In the budding yeast Saccharomyces cerevisiae, previous genome‑wide MK analyses have reported a striking lack of positive selection: PN/PS exceeds DN/DS for most protein‑coding genes, implying that adaptive substitutions are rare. The authors hypothesized that this pattern could be partially explained by balancing selection acting on a subset of genes, thereby raising PN (and possibly PS) without reflecting true adaptive divergence.
To test this idea, they first identified five genes with unusually high PN relative to divergence from the sister species S. paradoxus. Among these, the high‑affinity zinc transporter ZRT1 stood out because it also exhibited an elevated rate of synonymous polymorphism (PS). Elevated PS is a classic signature of balancing selection, as it indicates that multiple haplotypes have persisted long enough for neutral synonymous sites to accumulate mutations.
The authors sequenced ZRT1 from 70 diverse S. cerevisiae isolates, constructing a haplotype network that revealed three major groups. Each group differed by several nonsynonymous changes, yet the overall protein sequence remained highly conserved in functional assays. To assess functional consequences, they introduced representative ZRT1 alleles from each haplotype into a Δzrt1 knockout strain and measured growth under zinc‑limiting conditions. All alleles restored growth to comparable levels, demonstrating that the observed nonsynonymous polymorphisms do not affect the transporter’s essential function.

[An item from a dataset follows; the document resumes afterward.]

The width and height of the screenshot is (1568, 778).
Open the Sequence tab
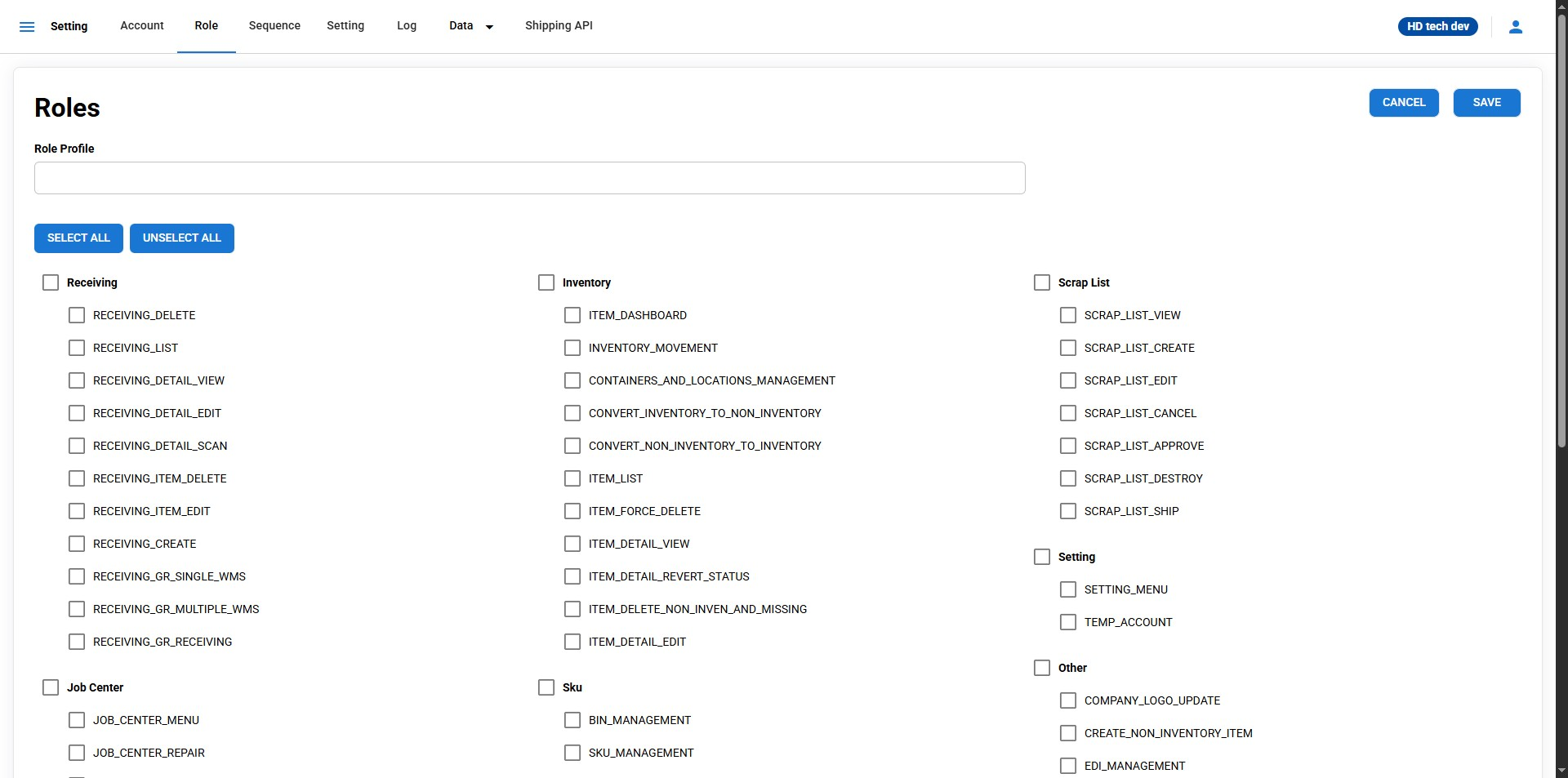coord(274,26)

Further inspection of the genomic context showed that the regions surrounding ZRT1 contain multiple transcription‑factor binding sites and repetitive elements. Some nonsynonymous changes co‑occurred with variations in these regulatory motifs, suggesting that balancing selection may be acting on expression regulation rather than on protein structure. Nonetheless, the authors note that the functional assays they performed could not detect subtle regulatory differences, and additional environmental or stress‑specific tests would be required to fully resolve this.
Importantly, when the authors extended their analysis genome‑wide, they found that signatures of balancing selection similar to those observed at ZRT1 are rare. Most genes with high PN/PS ratios do not show the concomitant increase in PS that would be expected under balancing selection. This indicates that, while balancing selection can inflate polymorphism at specific loci, it is not a common driver of the excess nonsynonymous polymorphism observed across the yeast genome.

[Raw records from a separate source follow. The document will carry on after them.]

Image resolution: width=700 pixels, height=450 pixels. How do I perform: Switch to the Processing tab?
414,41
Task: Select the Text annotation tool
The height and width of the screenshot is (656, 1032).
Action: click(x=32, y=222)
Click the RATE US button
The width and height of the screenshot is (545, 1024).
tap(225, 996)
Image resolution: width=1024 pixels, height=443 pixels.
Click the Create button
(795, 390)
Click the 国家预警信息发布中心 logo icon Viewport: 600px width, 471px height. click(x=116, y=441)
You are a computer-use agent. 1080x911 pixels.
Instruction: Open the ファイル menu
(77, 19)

The study concludes with several methodological recommendations. First, relying solely on the ratio of PN/PS versus DN/DS can misinterpret the evolutionary forces at work if balancing selection is present. Second, integrating absolute counts of synonymous polymorphism, haplotype structure, and functional validation provides a more nuanced picture of selection. Finally, the authors suggest that future work should develop statistical models that explicitly incorporate balancing selection into MK‑type frameworks, especially for organisms with large effective population sizes and frequent environmental fluctuations.

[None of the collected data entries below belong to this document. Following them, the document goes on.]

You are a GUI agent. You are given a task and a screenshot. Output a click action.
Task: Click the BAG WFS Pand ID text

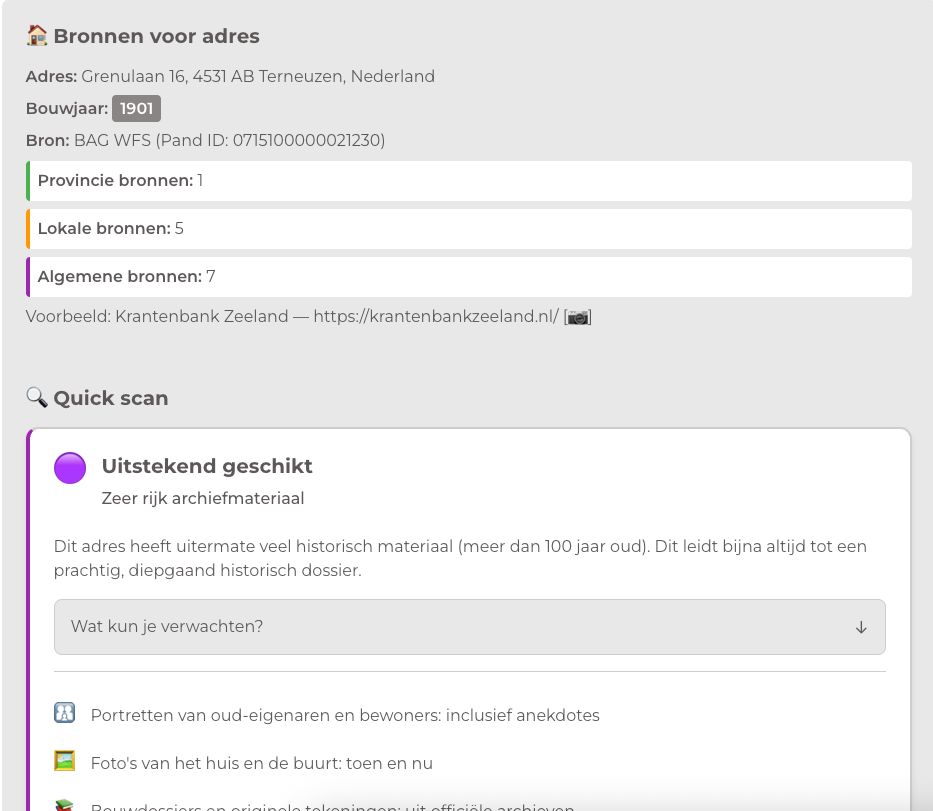pos(229,141)
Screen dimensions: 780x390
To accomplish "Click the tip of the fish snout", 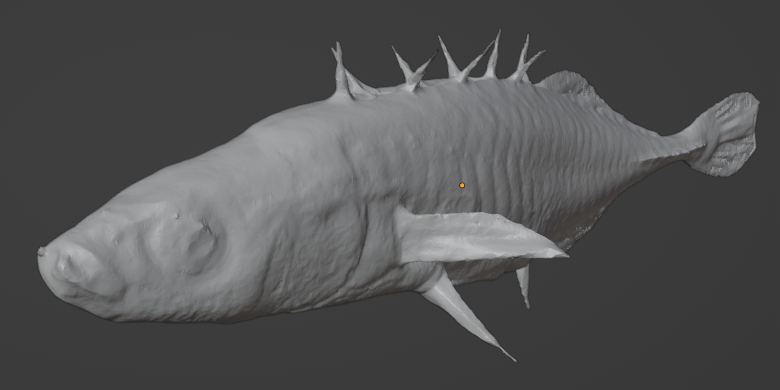I will click(42, 252).
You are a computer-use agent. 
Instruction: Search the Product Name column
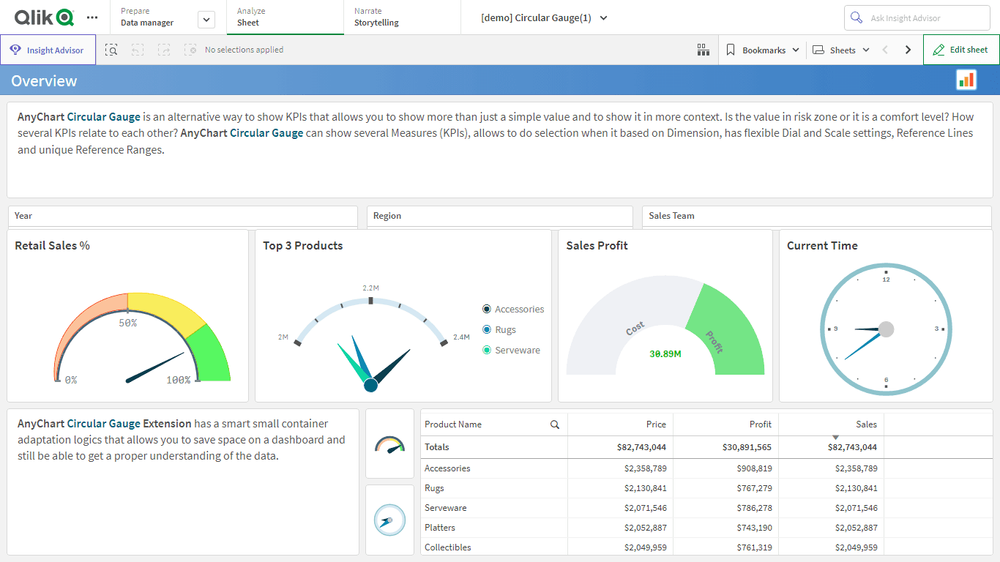point(555,425)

Overall, the paper demonstrates that balancing selection can create a false impression of pervasive purifying selection in yeast by elevating polymorphism levels, but it is not a widespread explanation for the genome‑wide excess of nonsynonymous polymorphism. The work underscores the importance of dissecting the underlying causes of polymorphism patterns before drawing conclusions about the prevalence of adaptive evolution.